A system that scored well can degrade silently: a model provider updates, your data shifts, usage patterns change. Without ongoing online measurement, you find out from angry users instead of a dashboard. Track quality over time so drift shows up as a trend you can act on, not a surprise. The eval is not a one-time gate; it's a vital sign you keep reading.
Offline evals gate the release; online evals watch the reality. The first proves a change is safe, the second tells you what's actually happening.
Evals are a practice, not a one-off. The skill is starting before you feel ready, wiring measurement into the loop, and not letting the number become a goal that lies to you.
Eval first, then tune
You calibrate the thermometer before you start adjusting the oven — otherwise every adjustment is guesswork dressed as progress.
The common mistake is endlessly tweaking the prompt and only later, maybe, building an eval. Flip it: write a small eval before you optimise, so every change is measured from the start. Even ten cases beat zero. Tuning without an eval feels productive and mostly isn't — you're moving numbers you can't see.
Make the eval a CI gate
Code doesn't merge if the tests fail — and the same discipline keeps a quietly-worse prompt from reaching users.

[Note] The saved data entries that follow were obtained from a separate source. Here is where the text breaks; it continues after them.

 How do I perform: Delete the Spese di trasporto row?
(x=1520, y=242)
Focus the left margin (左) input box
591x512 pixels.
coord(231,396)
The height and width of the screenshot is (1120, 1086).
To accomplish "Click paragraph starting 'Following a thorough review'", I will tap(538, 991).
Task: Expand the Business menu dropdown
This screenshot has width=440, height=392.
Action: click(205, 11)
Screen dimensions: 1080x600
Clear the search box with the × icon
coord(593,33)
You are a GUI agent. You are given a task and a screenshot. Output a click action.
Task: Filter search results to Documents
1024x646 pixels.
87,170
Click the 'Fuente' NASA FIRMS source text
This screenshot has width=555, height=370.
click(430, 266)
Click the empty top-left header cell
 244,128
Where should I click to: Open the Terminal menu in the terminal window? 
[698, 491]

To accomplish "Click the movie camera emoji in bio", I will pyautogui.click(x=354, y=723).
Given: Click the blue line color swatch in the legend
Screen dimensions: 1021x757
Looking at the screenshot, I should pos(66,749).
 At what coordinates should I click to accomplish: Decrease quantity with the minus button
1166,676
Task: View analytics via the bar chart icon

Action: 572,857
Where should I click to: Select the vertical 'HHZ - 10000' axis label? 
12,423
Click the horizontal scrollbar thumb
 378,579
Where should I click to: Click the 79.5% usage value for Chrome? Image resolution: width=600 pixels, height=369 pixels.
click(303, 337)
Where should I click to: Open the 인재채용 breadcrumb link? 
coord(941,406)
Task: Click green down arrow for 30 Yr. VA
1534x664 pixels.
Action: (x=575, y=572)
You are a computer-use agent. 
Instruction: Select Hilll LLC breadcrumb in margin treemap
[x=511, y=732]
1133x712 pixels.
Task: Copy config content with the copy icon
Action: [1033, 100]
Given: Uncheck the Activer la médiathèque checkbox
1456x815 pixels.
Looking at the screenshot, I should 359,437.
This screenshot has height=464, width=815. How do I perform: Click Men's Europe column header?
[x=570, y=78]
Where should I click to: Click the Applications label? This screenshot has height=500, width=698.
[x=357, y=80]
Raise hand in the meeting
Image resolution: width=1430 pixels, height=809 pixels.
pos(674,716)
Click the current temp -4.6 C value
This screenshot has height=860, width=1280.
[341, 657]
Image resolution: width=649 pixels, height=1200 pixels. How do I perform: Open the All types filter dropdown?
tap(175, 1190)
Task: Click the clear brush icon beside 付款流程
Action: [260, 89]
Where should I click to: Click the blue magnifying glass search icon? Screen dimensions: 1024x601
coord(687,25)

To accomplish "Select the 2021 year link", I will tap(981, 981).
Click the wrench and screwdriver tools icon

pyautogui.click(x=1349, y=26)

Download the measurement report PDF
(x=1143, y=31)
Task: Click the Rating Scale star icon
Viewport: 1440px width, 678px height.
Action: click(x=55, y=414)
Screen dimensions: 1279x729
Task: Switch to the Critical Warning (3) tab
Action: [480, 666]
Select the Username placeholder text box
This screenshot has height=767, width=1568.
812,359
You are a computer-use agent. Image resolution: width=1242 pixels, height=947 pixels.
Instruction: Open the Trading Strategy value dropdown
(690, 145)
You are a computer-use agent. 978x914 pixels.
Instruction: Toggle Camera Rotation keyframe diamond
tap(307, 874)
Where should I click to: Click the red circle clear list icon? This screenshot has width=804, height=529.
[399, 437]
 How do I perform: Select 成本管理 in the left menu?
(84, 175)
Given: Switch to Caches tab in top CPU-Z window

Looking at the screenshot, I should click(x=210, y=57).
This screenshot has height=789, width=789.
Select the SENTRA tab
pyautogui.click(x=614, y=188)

Once you have an eval, run it automatically on every change, and block the release if the score drops below a bar. This turns evals from a thing you do when you remember into a guardrail that's always on — the AI equivalent of a passing test suite. "Evals or it didn't ship" is the standard worth holding: an unmeasured change to an AI feature is an untested deploy.
Don't let the metric become the target
Teaching purely to the test produces students who ace the exam and can't do the job — the score went up, the thing it measured did not.
When a measure becomes a target, it stops being a good measure — Goodhart's law. You can overfit prompts to your specific eval cases and watch the score rise while real quality stalls. Guard against it: keep some cases held out, refresh the set with new production failures, and remember the eval is a proxy for user value, not the value itself. A rising number that users don't feel is a warning, not a win.
Start small, grow with the failures
A good test suite isn't written all at once — it accumulates, one case per bug, until it quietly covers everything that ever went wrong.
Don't wait for a perfect, comprehensive eval — you'll never ship. Start with a handful of cases for the core behaviour, and add one every time something breaks. Over time the set grows precisely along the contours of where your system actually fails, which is exactly where you want your coverage. The eval matures with the product, and it's never truly finished.
- Is there an eval at all — a set of inputs with a way to score the outputs? - Do the metrics match the job, broken down by difficulty and failure type, not one flat score? - Does the set include the hard, weird, and previously-broken cases, drawn from real usage? - Is grading the cheapest reliable method — deterministic where possible, a validated judge where not? - For agents, are the steps graded, not just the final answer? - Does it run in CI, and how will you measure quality once it's live?
- Tuning prompts by reading a few outputs and shipping when it feels better. - A single aggregate score with no breakdown by case type or difficulty. - An eval set of only easy, typical inputs — no edge cases, no past failures. - An LLM judge you never validated against human grades. - No production monitoring — you'd learn of a quality drop from a complaint.
- A golden set of real inputs with known-good outcomes, concentrated on the hard cases. - Metrics that map to the task, scored by the cheapest reliable method and broken down. - Step-level grading for agents, and a validated judge for the fuzzy parts. - The eval is a CI gate, and a regression adds a case rather than slipping through. - Online measurement and user feedback feed new failures back into the set.
Evals aren't a one-time test. They're the loop — measure, find the failures, fold them back in — that turns a non-deterministic component into something you can trust and improve.